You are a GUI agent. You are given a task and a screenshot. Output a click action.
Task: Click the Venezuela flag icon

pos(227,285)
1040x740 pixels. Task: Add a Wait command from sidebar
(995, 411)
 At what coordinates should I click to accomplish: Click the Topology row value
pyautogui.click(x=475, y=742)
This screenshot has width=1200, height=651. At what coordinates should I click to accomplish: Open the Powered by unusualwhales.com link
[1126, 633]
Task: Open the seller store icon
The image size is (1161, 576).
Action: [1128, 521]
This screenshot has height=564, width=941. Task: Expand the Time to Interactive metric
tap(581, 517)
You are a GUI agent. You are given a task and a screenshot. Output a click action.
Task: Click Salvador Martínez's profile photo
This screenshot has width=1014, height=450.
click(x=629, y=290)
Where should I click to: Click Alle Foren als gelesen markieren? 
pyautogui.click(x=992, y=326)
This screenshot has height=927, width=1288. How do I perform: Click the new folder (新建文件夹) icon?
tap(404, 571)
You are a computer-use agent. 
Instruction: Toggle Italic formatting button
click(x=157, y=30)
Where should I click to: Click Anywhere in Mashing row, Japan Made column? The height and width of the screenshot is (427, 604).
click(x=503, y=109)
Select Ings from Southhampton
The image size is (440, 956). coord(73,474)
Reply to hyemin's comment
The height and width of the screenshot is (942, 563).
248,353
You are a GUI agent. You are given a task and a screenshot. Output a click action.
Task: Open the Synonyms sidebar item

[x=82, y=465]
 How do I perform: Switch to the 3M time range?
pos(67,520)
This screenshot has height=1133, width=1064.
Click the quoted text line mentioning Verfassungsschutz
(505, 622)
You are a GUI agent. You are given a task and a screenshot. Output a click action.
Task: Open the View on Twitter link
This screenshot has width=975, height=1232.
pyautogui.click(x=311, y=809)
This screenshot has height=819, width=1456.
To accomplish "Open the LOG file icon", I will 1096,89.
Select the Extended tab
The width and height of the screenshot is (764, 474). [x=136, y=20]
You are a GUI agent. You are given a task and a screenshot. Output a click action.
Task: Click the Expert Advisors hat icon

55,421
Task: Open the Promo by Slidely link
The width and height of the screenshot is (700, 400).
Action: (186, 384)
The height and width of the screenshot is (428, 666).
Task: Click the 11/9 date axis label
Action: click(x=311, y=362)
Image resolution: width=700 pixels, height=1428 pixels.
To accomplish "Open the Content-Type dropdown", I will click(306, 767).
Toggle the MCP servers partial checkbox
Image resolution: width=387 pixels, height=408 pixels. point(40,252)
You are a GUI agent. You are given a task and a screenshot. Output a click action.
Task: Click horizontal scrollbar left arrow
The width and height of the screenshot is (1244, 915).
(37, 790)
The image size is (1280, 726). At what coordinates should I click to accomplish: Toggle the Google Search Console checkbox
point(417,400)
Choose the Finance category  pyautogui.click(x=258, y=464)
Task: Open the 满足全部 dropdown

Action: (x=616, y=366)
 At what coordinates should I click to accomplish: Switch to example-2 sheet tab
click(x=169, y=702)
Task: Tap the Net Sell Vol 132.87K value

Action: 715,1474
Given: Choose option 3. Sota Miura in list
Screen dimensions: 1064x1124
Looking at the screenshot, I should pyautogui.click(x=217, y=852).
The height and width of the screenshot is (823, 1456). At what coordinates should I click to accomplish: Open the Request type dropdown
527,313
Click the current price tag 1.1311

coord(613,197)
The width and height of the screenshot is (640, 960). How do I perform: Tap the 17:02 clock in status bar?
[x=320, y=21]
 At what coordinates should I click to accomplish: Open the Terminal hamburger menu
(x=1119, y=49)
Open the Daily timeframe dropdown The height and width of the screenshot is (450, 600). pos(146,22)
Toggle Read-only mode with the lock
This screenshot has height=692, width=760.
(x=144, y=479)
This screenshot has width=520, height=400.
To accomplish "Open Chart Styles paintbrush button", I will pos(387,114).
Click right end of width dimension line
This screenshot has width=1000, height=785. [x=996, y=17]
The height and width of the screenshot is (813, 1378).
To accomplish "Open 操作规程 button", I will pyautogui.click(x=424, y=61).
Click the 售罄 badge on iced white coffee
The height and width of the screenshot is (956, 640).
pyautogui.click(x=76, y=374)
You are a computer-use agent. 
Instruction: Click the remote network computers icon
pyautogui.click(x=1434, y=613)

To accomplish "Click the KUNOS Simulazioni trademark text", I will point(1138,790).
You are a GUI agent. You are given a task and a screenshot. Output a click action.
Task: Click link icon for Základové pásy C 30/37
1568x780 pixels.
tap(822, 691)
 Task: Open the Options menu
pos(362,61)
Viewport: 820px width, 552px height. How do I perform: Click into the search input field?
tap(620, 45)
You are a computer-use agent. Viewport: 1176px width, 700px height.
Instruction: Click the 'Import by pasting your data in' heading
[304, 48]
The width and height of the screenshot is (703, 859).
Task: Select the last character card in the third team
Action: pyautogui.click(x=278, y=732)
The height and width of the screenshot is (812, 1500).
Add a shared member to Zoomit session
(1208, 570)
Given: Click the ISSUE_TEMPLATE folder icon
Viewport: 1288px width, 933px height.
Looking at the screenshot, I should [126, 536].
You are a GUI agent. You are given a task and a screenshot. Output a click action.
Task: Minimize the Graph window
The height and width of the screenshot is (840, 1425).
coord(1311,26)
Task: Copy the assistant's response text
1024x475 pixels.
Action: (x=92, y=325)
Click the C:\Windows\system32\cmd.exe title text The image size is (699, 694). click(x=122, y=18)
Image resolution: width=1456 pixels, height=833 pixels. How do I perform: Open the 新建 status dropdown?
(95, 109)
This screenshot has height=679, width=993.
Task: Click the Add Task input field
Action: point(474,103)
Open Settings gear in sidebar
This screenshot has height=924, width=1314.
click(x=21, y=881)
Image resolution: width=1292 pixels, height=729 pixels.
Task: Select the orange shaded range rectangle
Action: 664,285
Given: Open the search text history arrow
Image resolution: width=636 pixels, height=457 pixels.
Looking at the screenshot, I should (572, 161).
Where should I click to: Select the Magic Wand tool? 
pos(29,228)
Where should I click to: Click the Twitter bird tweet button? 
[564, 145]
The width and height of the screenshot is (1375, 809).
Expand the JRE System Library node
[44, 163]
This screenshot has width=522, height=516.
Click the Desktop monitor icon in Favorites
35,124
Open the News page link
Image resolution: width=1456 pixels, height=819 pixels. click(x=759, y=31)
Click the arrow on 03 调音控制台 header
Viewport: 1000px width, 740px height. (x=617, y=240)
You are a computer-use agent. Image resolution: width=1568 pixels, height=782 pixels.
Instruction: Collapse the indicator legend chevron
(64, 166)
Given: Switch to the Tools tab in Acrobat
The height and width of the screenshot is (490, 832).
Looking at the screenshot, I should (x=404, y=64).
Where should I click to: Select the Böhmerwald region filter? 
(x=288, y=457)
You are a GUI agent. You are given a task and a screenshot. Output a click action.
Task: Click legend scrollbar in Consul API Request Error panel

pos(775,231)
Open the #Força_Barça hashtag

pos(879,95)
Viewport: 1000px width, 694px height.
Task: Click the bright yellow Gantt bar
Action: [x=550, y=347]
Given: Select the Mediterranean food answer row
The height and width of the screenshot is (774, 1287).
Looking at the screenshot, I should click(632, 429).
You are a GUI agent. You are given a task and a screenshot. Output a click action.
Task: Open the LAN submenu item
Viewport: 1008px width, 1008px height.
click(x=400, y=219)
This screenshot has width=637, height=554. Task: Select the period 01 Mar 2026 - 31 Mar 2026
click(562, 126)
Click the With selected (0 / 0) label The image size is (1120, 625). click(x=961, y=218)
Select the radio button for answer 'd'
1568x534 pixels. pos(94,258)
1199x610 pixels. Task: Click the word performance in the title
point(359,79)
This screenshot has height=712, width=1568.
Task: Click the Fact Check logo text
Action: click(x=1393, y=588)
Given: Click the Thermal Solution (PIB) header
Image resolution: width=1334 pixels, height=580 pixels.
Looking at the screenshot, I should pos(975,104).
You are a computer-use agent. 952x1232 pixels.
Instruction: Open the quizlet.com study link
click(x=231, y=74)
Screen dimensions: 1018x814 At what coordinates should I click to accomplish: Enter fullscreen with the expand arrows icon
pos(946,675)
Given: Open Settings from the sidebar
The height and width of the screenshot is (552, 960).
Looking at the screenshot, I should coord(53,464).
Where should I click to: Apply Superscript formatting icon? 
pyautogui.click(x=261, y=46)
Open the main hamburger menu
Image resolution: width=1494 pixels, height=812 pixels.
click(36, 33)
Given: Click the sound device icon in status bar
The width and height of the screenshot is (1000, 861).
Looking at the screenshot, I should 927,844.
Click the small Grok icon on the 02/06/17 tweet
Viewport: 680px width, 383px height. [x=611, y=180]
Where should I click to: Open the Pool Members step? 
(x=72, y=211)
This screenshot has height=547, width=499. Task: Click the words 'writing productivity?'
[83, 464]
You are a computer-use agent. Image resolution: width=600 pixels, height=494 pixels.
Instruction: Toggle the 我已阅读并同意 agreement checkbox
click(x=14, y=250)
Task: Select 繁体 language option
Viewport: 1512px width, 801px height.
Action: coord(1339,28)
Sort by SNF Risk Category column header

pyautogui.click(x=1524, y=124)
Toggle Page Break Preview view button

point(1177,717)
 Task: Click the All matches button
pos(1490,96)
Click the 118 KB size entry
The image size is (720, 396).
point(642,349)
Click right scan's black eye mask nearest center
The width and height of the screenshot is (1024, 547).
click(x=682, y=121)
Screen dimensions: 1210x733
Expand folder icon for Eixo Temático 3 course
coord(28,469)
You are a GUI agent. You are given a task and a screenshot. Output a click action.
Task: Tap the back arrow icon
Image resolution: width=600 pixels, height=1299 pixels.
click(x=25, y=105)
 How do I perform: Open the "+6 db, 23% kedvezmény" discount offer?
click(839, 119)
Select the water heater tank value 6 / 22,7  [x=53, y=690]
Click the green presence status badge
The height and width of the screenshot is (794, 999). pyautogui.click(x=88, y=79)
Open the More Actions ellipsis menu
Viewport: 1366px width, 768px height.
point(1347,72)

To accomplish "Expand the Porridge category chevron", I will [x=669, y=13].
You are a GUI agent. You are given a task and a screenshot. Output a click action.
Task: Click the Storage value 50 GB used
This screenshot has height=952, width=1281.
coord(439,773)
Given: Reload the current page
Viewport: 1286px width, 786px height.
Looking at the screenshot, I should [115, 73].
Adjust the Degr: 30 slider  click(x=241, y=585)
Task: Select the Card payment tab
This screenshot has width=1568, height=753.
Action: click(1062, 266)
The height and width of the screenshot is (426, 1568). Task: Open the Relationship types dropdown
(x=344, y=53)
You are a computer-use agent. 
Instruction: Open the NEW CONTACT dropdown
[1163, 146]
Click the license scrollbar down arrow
+++
▶ **What the task requires**
Copy the data above word for word, from the line with "Given: Reload the current page" through the last line of the data.

▶ **The response**
Given: Reload the current page
Viewport: 1286px width, 786px height.
Looking at the screenshot, I should [115, 73].
Adjust the Degr: 30 slider  click(x=241, y=585)
Task: Select the Card payment tab
This screenshot has width=1568, height=753.
Action: click(1062, 266)
The height and width of the screenshot is (426, 1568). Task: Open the Relationship types dropdown
(x=344, y=53)
You are a computer-use agent. 
Instruction: Open the NEW CONTACT dropdown
[1163, 146]
Click the license scrollbar down arrow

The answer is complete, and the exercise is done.